From A To Ethical, A Series: Post 6
In the second post of this series, we discussed the 7 different ways you can practice ethical fashion. In this post we’ll take a deep-dive into the last one, buying from ethical brands.
Not every brand is made equal. And when it comes to sustainable fashion, it’s even less so. So, what should you look for in a brand when you want to shop ethically?
In this guide, I will share with you 10 factors that go into making a brand sustainable. You can use them to decide which brand you want to support.
Side note: ethical and sustainable fashion don’t mean the same thing, but I use them interchangeably because I believe a brand isn’t ethical if they are not sustainable.
Before you look at anything else, find out where a brand is producing their clothes.
For me, shopping local is a big priority because it reduces the carbon emissions from shipping and it ensures an income for local employees, creating a better quality of life.
I also like local brands because they’re often small businesses. Small business owners are the backbone of a country, and supporting them strengthens the economy.
Carbon neutral initiatives
Alternatively, you can look for a brand that offsets its carbon emissions from shipping if it’s producing in a different country.
This does make the economic aspect a little more complicated though. But it’s still a good option for your carbon footprint.
Fashion is the third most polluting industry. So a big part of an ethical brand’s focus should be on reducing their waste.

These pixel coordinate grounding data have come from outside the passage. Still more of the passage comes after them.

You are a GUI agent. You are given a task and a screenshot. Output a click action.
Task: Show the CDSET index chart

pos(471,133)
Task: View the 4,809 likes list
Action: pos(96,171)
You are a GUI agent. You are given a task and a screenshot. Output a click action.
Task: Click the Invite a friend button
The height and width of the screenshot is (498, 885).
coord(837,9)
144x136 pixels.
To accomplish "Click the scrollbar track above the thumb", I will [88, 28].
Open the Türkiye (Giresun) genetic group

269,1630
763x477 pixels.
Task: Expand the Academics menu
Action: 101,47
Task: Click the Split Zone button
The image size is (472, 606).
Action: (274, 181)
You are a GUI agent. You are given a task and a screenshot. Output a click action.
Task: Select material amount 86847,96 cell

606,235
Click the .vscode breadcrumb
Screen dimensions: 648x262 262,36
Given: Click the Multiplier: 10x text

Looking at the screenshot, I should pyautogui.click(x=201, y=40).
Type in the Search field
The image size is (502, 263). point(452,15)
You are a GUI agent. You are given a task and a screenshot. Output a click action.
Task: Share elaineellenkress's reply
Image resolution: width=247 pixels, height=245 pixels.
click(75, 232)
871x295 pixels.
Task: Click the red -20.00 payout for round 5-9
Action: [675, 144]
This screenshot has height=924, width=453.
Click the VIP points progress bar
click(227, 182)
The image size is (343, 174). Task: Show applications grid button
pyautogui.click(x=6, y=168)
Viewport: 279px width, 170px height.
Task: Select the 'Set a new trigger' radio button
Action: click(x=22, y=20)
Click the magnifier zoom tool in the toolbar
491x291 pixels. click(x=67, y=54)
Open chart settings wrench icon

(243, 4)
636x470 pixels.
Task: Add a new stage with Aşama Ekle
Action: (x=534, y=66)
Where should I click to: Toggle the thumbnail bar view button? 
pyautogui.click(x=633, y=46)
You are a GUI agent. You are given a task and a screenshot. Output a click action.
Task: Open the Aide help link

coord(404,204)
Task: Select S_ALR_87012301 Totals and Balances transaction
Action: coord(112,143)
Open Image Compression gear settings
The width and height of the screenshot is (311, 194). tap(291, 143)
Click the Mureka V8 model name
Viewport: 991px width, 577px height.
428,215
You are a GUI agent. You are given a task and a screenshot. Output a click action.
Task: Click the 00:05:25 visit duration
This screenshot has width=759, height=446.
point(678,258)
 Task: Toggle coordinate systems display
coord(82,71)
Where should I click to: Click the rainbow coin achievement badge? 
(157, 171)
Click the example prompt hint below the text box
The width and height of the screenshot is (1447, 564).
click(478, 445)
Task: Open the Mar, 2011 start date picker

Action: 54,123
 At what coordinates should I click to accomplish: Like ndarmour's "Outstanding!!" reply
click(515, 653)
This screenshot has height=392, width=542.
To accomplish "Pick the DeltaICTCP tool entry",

This means using less water and electricity, responsibly getting rid of or recycling their waste, and upcycling or minimizing their offcuts.
Look for brands who stay true to the authenticity of fashion by only producing a limited number of one garment. Their design period should also be longer to ensure quality.
This means that they take a lot longer to bring out new garments. Whereas fast fashion brands bring out new lines every two weeks, ethical brands normally only bring out new lines once a season, which is four times a year.
Ethical treatment of garment factory workers
Ethical fashion brands usually have transparent information of the working conditions in their factories on their website or it will be published somewhere online in their documents if they’re a public company.
Ethical treatment of garment factory workers entails paying them a living wage, not just minimum wage. The conditions in the factory should be safe, sanitary and have access to clean drinking water.
Garment workers should also be allowed adequate breaks and only work reasonable hours.
Fair trade initiatives
Throughout the entire process of producing clothes, there are transactions happening. From the farmer who grows the raw materials to the shop assistant selling you the clothes, everyone needs to get paid.
Fairtrade means that each of these participants gets paid a fair amount for their labour and their time.
In fast fashion, it is the brand that makes the most profit by cutting costs in the production process, which means a lot of people get underpaid for their work and can’t get out of poverty.
Fairtrade makes sure that all participants get their share of the pie. But this also makes the garment more expensive, because it reflects the true cost of its production.
An ethical fashion brand should pay a lot of attention to the quality of their clothing. Because their garments are made with raw materials, they are taking resources from the earth.
In order for this to be sustainable, the garments need to last a lifetime and not end up in the landfill.
You can check for quality in clothing by pulling gently on the hems and seeing how far the stitching comes out, if it’s too loose the garment will start to fray very soon.
Also, check for how well any embellishments have been sown on. You can also tell by certain materials if their colour will wash out or if they’ll pick up lints and bobs (I think this is the right word).
Almost everything we buy has plastic in it, even our clothes. Not only can plastic not biodegrade, every time you wash your clothes it releases microplastic into the water system, ending up in the ocean.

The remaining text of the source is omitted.